Reversing the order of the factors in matrix multiplication may produce a different answer, as is the case here:

\(\begin{pmatrix} 1 & -5 \\ 6 & 7 \end{pmatrix} \begin{pmatrix} 2 & 3 \\ 0 & -4 \end{pmatrix} = \begin{pmatrix} 2 & 23 \\ 12 & -10 \end{pmatrix}\)

So this multiplication is not commutative. With a bit of work, you can verify that \(M(\mathbb{R})\) is a ring with identity. The zero element is the zero matrix:

\(\begin{pmatrix} 0 & 0 \\ 0 & 0 \end{pmatrix}\)

which is denoted \(0\), and

\(X = \begin{pmatrix} -a & -b \\ -c & -d \end{pmatrix}\)

is a solution of

\(\begin{pmatrix} a & b \\ c & d \end{pmatrix} + X = \begin{pmatrix} 0 & 0 \\ 0 & 0 \end{pmatrix}\)

We claim that the multiplicative identity element (Axiom 10) is the matrix \(I = \begin{pmatrix} 1 & 0 \\ 0 & 1 \end{pmatrix}\).

To prove this claim, we first multiply a typical matrix in \(M(\mathbb{R})\) on the right by \(I\):

\(\begin{pmatrix} a & b \\ c & d \end{pmatrix} \begin{pmatrix} 1 & 0 \\ 0 & 1 \end{pmatrix} = \begin{pmatrix} a \cdot 1 + b \cdot 0 & a \cdot 0 + b \cdot 1 \\ c \cdot 1 + d \cdot 0 & c \cdot 0 + d \cdot 1 \end{pmatrix} = \begin{pmatrix} a & b \\ c & d \end{pmatrix}\)

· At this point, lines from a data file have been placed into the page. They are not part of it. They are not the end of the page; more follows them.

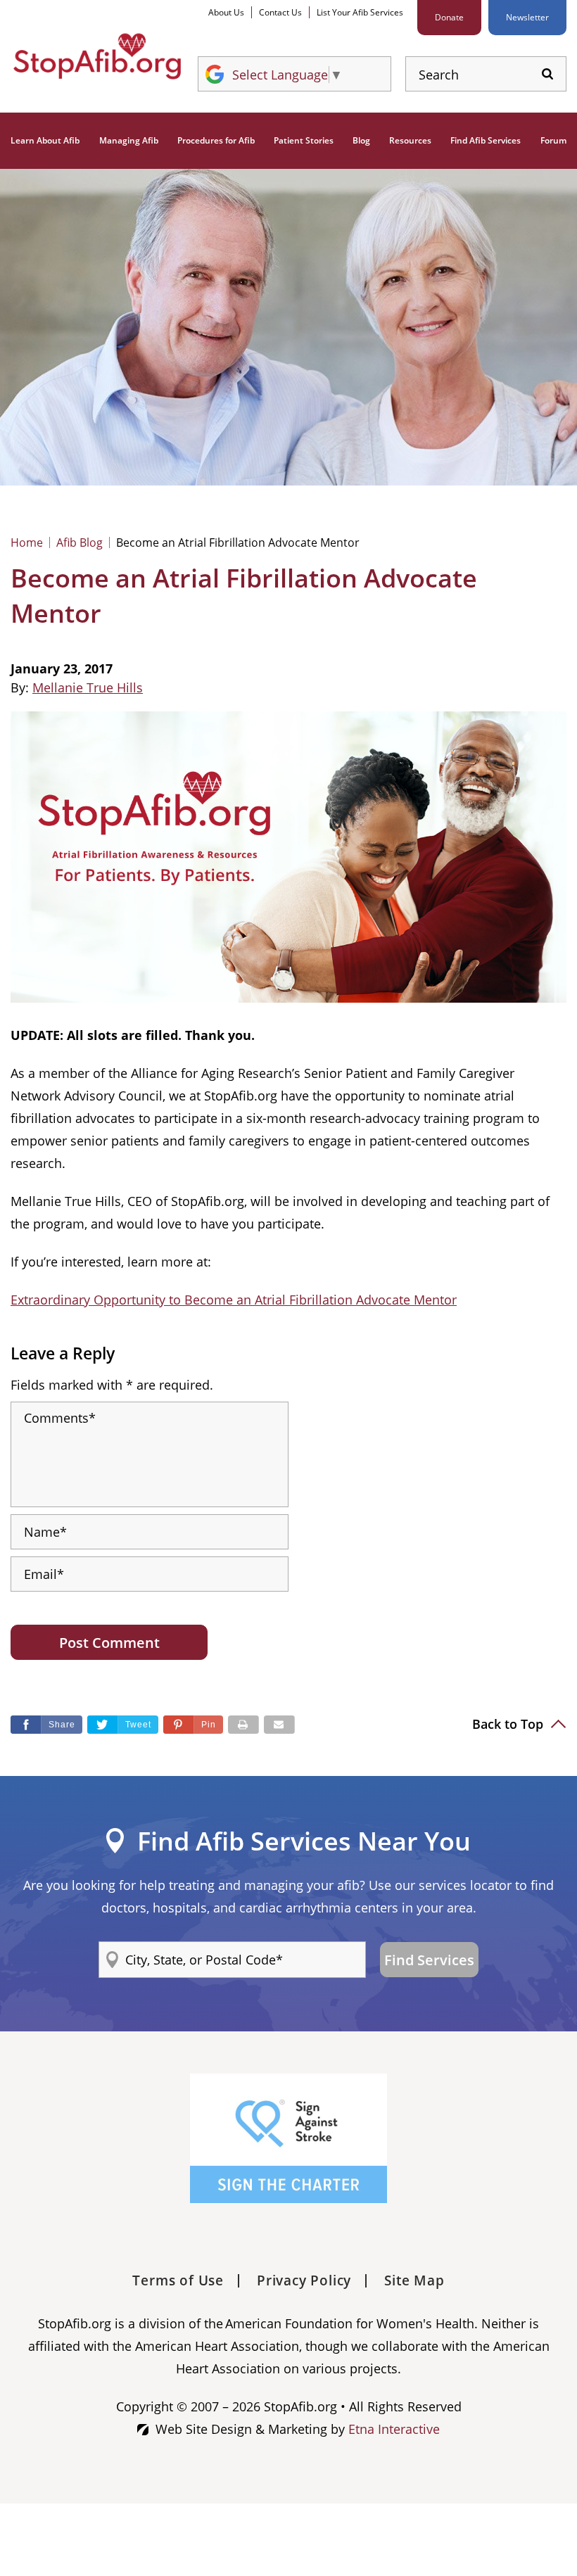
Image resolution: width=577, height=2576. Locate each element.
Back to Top (509, 1723)
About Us (226, 12)
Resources (410, 140)
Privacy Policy (304, 2280)
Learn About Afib (45, 140)
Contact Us (280, 12)
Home (27, 542)
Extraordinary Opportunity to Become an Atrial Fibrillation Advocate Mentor (234, 1299)
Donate (449, 17)
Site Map (414, 2280)
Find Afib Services (485, 140)
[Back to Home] (97, 57)
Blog (361, 140)
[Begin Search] (547, 74)
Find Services (429, 1959)
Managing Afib (128, 140)
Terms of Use (178, 2280)
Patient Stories (304, 140)
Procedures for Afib (216, 140)
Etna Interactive (394, 2428)
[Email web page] (279, 1724)
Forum (553, 140)
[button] (193, 1724)
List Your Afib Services (360, 12)
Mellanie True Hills (87, 687)
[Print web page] (243, 1724)
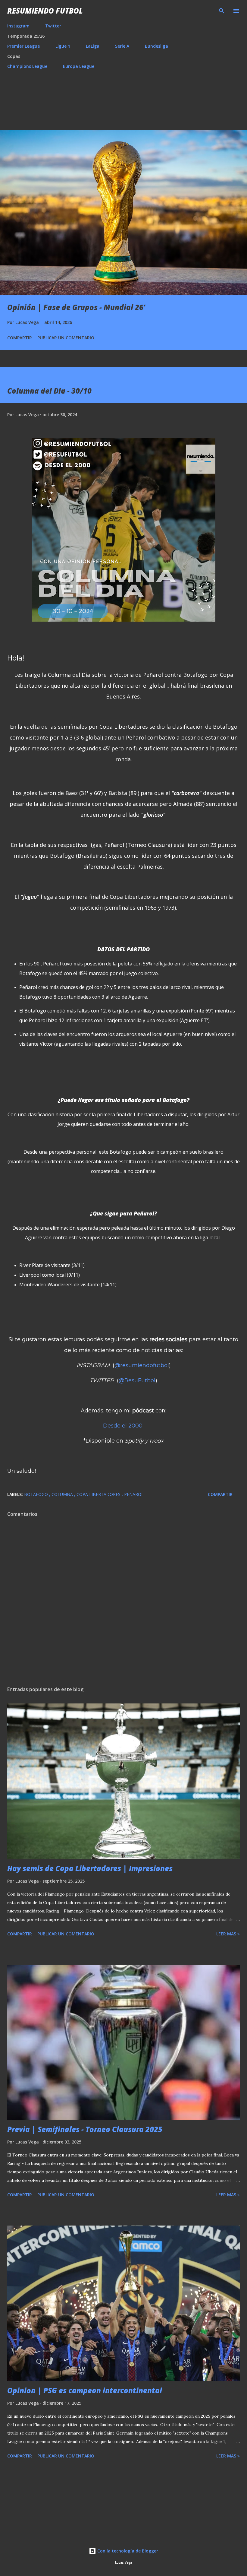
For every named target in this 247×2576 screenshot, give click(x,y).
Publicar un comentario (65, 338)
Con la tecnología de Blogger (127, 2551)
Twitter (53, 26)
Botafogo (36, 1494)
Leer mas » (228, 1934)
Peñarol (134, 1494)
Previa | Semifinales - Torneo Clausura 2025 (84, 2129)
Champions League (27, 66)
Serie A (122, 46)
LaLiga (92, 46)
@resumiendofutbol (141, 1365)
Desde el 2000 (122, 1425)
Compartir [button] (19, 338)
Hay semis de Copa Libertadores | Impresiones (90, 1868)
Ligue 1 (62, 46)
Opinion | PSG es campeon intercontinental (84, 2390)
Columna (63, 1494)
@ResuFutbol (137, 1380)
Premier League (23, 46)
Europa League (78, 66)
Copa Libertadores (99, 1494)
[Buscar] (221, 10)
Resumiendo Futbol (45, 11)
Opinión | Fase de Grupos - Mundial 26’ (76, 307)
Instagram (18, 26)
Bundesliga (156, 46)
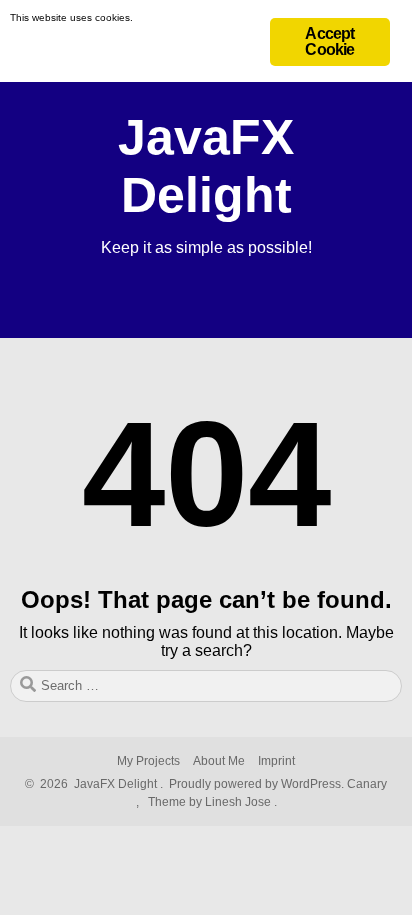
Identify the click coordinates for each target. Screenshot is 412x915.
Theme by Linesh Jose (211, 802)
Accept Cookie (329, 41)
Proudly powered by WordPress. (256, 784)
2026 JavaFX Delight (95, 784)
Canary (367, 784)
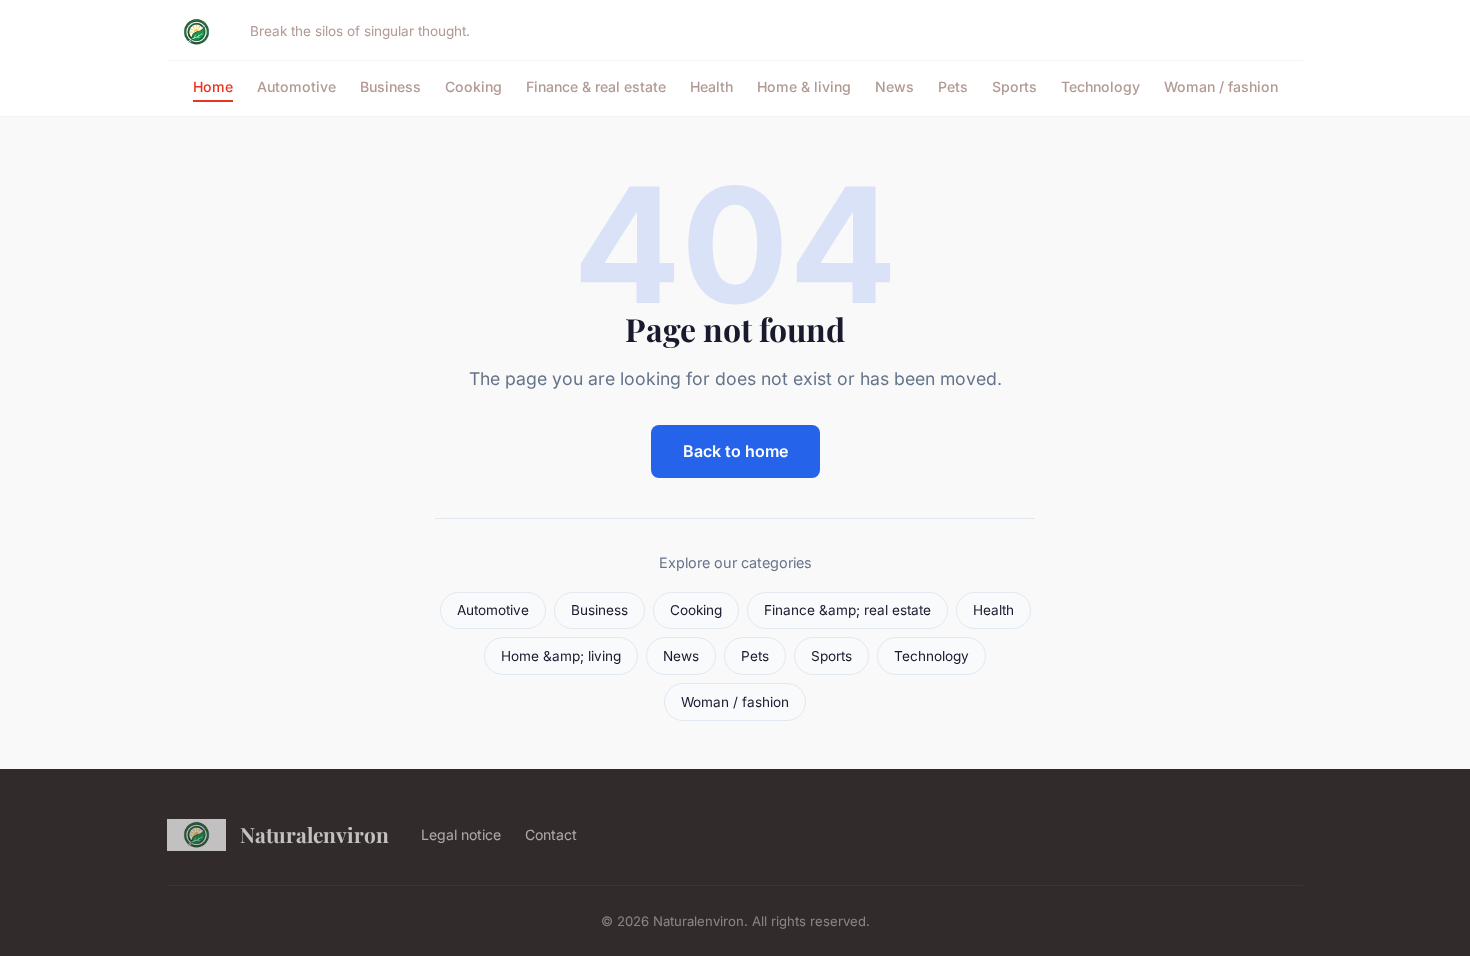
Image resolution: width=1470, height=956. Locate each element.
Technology (1100, 86)
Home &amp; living (561, 656)
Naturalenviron (314, 834)
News (894, 86)
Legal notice (461, 834)
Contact (551, 834)
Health (711, 86)
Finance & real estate (596, 86)
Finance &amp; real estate (847, 610)
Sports (1014, 86)
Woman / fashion (1221, 86)
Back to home (735, 451)
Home (213, 86)
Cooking (473, 86)
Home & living (804, 86)
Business (390, 86)
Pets (953, 86)
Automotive (296, 86)
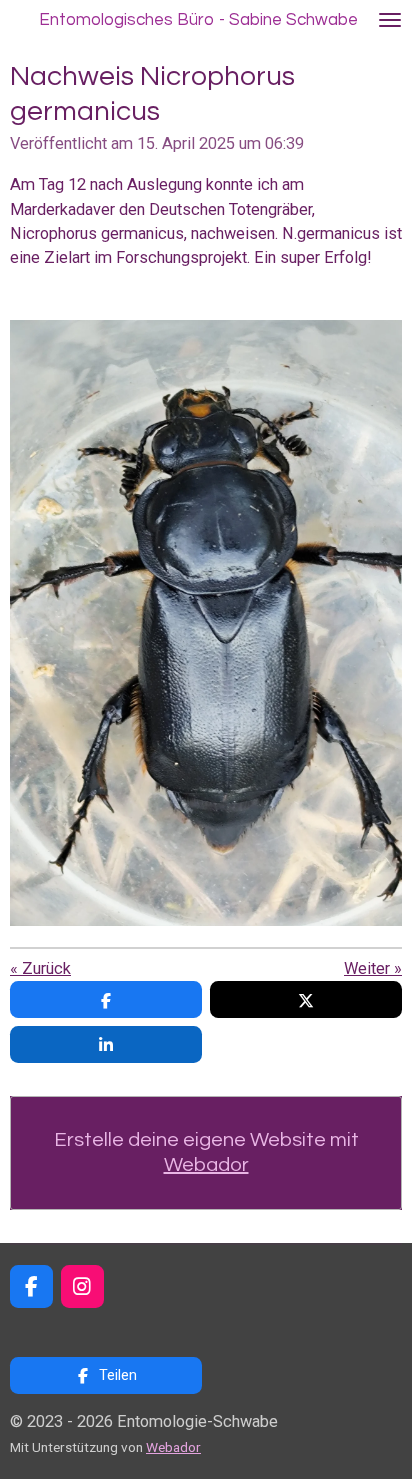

Since multiplication is not commutative here, we also need to check left multiplication by \(I\) as well:

\(\begin{pmatrix} 1 & 0 \\ 0 & 1 \end{pmatrix} \begin{pmatrix} a & b \\ c & d \end{pmatrix} = \begin{pmatrix} 1 \cdot a + 0 \cdot c & 1 \cdot b + 0 \cdot d \\ 0 \cdot a + 1 \cdot c & 0 \cdot b + 1 \cdot d \end{pmatrix} = \begin{pmatrix} a & b \\ c & d \end{pmatrix}\)

This proves that \(I\) satisfies Axiom 10.\* Consequently, \(I\) is called the identity matrix. Note that the product of nonzero elements of \(M(\mathbb{R})\) may be the zero element; for example:

\(\begin{pmatrix} 4 & 6 \\ -3 & 2 \end{pmatrix} \begin{pmatrix} -3 & -9 \\ 2 & 6 \end{pmatrix} = \begin{pmatrix} 4 \cdot (-3) + 6 \cdot 2 & 4 \cdot (-9) + 6 \cdot 6 \\ (-3) \cdot (-3) + 2 \cdot 2 & (-3) \cdot (-9) + 2 \cdot 6 \end{pmatrix} = \begin{pmatrix} 0 & 0 \\ 0 & 0 \end{pmatrix}\)

Example 3.1.7: Matrix Rings with Entries in a Commutative Ring

If \(R\) is a commutative ring with identity, then \(M(R)\) denotes the set of all \(2 \times 2\) matrices with entries in \(R\). With addition and multiplication defined as in Example 6, \(M(\mathbb{R})\) is a noncommutative ring with identity, as you can readily verify. For instance, \(M(\mathbb{Z})\) is the ring of \(2 \times 2\) matrices with integer entries, \(M(\mathbb{Q})\) the ring of \(2 \times 2\) matrices with rational number entries, and \(M(\mathbb{Z}_n)\) the ring of \(2 \times 2\) matrices with entries from \(\mathbb{Z}_n\).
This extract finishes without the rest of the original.